__AIM__
Rewrite the items below as a numbered list with blank lines omitted, starting at the line that contains "Click the 搜索 button in 站内搜索" and ending after the line that contains "(x=570, y=514)".

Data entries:
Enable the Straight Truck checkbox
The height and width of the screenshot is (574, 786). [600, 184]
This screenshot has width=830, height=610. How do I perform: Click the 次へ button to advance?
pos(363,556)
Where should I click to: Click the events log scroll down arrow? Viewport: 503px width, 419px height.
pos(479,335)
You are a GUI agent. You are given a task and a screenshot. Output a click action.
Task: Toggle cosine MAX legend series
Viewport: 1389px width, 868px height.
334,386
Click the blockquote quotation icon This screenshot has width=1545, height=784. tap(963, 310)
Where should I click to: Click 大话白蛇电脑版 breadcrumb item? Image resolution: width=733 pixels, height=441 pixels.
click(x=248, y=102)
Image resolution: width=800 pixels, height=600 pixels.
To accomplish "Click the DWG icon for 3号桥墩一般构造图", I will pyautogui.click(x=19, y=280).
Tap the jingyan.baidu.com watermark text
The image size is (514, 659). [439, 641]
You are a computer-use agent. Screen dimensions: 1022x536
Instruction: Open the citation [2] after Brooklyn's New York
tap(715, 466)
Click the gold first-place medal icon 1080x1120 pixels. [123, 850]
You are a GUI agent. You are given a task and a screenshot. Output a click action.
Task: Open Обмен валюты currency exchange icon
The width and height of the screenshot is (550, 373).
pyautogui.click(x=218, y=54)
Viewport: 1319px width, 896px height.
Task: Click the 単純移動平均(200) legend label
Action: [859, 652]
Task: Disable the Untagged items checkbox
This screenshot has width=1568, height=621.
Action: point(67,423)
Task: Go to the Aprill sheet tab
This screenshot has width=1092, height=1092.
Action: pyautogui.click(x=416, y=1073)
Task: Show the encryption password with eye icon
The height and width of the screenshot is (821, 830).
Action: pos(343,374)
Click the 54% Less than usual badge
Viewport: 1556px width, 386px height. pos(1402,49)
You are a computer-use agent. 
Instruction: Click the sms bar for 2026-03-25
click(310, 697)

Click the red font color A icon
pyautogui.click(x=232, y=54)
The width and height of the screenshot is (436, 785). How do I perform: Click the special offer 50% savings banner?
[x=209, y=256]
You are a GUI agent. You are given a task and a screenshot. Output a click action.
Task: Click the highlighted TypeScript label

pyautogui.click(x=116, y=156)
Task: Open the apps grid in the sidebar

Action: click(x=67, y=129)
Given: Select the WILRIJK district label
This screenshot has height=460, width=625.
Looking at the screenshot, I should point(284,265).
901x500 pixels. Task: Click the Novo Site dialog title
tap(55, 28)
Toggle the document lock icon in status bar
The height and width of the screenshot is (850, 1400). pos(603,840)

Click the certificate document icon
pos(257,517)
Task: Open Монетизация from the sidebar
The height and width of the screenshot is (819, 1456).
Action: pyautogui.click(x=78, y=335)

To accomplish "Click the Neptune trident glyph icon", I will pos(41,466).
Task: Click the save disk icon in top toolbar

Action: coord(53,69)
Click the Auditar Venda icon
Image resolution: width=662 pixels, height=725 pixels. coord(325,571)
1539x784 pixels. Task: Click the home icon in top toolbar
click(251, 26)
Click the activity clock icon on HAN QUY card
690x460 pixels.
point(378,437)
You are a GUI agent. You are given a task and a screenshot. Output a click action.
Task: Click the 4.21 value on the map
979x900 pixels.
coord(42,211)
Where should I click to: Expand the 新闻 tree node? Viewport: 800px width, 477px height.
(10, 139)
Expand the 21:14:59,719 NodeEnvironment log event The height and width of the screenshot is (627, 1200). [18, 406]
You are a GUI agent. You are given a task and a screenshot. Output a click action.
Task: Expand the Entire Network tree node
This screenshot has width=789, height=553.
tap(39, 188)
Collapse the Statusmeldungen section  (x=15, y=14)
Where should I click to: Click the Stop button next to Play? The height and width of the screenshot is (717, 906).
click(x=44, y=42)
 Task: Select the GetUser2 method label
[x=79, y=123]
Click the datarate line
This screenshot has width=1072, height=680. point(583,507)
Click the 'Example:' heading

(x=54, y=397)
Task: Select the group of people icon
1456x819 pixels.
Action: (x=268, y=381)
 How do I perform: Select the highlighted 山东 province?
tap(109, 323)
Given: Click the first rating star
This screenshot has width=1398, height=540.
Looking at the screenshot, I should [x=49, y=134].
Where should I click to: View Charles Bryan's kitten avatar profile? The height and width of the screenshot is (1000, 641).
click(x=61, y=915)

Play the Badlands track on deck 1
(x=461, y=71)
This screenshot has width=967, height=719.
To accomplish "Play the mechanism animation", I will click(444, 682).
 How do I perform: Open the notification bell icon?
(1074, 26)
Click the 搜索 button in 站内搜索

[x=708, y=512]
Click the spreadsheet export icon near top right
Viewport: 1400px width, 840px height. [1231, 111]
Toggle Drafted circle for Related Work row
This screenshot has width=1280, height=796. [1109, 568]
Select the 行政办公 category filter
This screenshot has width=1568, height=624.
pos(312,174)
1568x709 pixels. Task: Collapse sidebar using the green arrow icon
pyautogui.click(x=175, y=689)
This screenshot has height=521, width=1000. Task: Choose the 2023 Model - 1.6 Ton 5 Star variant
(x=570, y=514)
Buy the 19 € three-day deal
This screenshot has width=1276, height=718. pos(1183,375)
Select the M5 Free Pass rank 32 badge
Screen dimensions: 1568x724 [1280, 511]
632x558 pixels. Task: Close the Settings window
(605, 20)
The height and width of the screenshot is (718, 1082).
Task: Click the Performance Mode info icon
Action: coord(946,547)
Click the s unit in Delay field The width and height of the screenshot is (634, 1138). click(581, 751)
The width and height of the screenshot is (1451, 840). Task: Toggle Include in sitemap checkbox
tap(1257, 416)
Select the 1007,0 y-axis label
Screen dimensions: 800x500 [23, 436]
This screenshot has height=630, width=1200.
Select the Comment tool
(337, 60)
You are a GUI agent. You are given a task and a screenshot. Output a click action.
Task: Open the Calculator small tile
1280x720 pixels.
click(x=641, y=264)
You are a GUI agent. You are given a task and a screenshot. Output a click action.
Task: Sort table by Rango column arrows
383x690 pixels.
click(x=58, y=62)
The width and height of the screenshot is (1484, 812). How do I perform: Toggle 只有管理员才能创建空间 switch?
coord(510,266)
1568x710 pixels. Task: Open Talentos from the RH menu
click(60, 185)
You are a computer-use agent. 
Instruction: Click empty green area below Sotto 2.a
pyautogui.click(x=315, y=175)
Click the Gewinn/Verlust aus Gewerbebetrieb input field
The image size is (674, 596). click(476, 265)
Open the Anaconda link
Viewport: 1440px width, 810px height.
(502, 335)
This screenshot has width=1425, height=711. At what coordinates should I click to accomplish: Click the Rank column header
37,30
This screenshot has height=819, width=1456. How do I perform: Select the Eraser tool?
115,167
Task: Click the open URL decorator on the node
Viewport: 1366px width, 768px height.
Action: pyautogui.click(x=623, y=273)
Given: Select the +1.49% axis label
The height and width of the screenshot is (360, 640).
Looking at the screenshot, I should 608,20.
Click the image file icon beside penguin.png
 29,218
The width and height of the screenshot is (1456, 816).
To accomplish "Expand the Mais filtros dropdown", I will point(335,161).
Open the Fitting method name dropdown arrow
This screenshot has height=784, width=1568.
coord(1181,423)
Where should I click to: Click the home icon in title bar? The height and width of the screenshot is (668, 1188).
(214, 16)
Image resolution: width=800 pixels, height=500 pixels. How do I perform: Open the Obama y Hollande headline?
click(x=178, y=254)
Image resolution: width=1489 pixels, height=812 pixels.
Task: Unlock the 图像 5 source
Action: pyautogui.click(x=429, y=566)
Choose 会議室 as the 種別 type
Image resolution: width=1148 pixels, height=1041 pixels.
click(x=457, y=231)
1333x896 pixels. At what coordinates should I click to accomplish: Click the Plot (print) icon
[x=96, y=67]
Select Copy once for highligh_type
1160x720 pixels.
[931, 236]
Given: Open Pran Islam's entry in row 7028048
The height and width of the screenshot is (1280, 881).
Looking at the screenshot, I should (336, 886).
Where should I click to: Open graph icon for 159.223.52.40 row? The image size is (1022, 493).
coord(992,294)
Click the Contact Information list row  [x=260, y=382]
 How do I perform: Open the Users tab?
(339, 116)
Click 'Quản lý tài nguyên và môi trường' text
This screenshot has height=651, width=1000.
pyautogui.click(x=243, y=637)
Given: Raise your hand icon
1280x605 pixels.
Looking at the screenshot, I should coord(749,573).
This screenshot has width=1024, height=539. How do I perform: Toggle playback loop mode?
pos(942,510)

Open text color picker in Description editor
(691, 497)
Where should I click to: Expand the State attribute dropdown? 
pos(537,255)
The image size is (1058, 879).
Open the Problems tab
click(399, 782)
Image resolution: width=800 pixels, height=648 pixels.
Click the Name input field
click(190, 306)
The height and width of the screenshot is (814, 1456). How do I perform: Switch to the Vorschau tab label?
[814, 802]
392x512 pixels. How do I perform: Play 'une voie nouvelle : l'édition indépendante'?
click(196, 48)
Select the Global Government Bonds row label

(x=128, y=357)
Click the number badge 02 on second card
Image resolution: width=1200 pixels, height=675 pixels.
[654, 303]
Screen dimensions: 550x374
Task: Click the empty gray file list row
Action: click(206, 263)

__ANSWER TO THE EXERCISE__
1. Click the 搜索 button in 站内搜索
2. [x=708, y=512]
3. Click the spreadsheet export icon near top right
4. Viewport: 1400px width, 840px height. [1231, 111]
5. Toggle Drafted circle for Related Work row
6. This screenshot has width=1280, height=796. [1109, 568]
7. Select the 行政办公 category filter
8. This screenshot has width=1568, height=624.
9. pos(312,174)
10. 1568x709 pixels. Task: Collapse sidebar using the green arrow icon
11. pyautogui.click(x=175, y=689)
12. This screenshot has height=521, width=1000. Task: Choose the 2023 Model - 1.6 Ton 5 Star variant
13. (x=570, y=514)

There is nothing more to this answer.